I ricercatori della community avevano già notato somiglianze tra l’infrastruttura utilizzata per questo attacco e una campagna del marzo 2026 basata su falsi programmi di installazione di FileZilla. L’analisi di Kaspersky GReAT conferma tale collegamento: l’indirizzo del server di comando e controllo e il formato di configurazione incorporato risultano identici a quelli utilizzati nella precedente operazione documentata da Malwarebytes.
“Gli attacchi alla supply chain e gli attacchi ‘watering hole’, in cui gli aggressori compromettono una fonte attendibile anziché prendere di mira direttamente le vittime, sono tra le minacce più difficili da contrastare, poiché gli utenti non hanno motivo di diffidare del software scaricato da un sito ufficiale. In questo caso, tuttavia, l’esecuzione dell’attacco ha ridotto l’impatto del suo stesso accesso: il riutilizzo di un’infrastruttura già documentata e di una backdoor nota e non modificata ha permesso a soluzioni di sicurezza aggiornate come Kaspersky Next di rilevare e bloccare il payload durante l’intero periodo di compromissione” , ha commentato Georgy Kucherin, Senior Security Researcher di Kaspersky GReAT.
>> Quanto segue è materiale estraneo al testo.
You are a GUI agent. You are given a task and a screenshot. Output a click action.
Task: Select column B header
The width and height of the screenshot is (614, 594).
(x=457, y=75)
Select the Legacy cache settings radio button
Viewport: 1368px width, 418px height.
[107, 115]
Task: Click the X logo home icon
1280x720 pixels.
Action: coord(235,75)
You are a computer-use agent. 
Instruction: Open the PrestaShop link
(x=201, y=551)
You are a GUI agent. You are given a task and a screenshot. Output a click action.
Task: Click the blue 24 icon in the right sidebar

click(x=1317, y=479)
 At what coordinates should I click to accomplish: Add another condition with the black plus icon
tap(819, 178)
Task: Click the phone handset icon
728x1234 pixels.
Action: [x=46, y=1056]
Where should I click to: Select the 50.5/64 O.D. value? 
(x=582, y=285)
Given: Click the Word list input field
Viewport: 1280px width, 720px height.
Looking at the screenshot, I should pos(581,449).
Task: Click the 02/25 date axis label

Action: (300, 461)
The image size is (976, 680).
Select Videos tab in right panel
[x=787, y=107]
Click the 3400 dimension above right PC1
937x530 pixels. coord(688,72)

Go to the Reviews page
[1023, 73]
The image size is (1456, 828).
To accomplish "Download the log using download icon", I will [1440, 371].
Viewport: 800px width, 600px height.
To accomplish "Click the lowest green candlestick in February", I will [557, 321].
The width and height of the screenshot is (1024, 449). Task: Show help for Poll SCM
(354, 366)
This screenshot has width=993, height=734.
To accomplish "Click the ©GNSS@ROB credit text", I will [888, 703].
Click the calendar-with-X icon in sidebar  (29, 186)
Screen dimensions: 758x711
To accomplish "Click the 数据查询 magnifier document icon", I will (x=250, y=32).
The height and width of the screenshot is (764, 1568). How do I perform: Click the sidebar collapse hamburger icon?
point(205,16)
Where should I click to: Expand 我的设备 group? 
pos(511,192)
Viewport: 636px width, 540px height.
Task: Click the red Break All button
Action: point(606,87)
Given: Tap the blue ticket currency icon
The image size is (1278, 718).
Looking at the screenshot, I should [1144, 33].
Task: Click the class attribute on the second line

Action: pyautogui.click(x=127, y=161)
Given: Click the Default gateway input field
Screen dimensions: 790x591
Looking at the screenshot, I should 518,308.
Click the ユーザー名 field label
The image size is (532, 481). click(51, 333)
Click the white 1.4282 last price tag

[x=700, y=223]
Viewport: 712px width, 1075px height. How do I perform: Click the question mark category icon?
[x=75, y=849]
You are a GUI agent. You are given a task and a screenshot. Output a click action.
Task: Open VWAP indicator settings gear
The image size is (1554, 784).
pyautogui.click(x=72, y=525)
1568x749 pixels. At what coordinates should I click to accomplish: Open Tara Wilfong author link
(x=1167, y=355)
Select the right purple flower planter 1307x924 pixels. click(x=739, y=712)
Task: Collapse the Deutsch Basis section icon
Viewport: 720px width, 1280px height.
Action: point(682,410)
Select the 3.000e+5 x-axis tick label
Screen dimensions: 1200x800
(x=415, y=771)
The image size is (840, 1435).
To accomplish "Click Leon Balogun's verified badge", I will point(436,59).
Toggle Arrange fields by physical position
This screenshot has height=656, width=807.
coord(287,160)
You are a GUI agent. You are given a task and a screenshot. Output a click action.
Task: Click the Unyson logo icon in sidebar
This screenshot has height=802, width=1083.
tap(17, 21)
Kaspersky GReAT ha individuato oltre 150 vittime grazie ai propri dati di telemetria. La maggior parte sono utenti privati, in linea con la natura consumer del software CPUID. Le organizzazioni colpite operano nei settori della vendita al dettaglio, della produzione, della consulenza, delle telecomunicazioni e dell’agricoltura. Brasile, Russia e Cina registrano il maggior numero di infezioni confermate.
Uno studio condotto da Kaspersky nel marzo 2026 ha rilevato che gli attacchi alla supply chain sono stati la minaccia informatica più comune affrontata dalle aziende nei 12 mesi precedenti; tuttavia, solo il 9% delle organizzazioni li ha classificati come una delle principali preoccupazioni.
Kaspersky consiglia a chiunque abbia scaricato software dal sito cpuid.com tra il 9 e il 10 aprile 2026 di seguire queste istruzioni:
- Controllare i registri di rete e DNS per verificare la presenza di connessioni ai quattro domini di distribuzione dannosi individuati nel rapporto tecnico.
- Cercare nei file system eventuali istanze non firmate del file CRYPTBASE.dll presenti insieme ai file dell'applicazione CPUID.
- Eseguire una scansione completa del sistema utilizzando un software di sicurezza aggiornato.
Un elenco completo degli indicatori di compromissione, inclusi gli hash dei file e gli URL dannosi, è disponibile nell’analisi tecnica completa di Kaspersky GReAT su Securelist.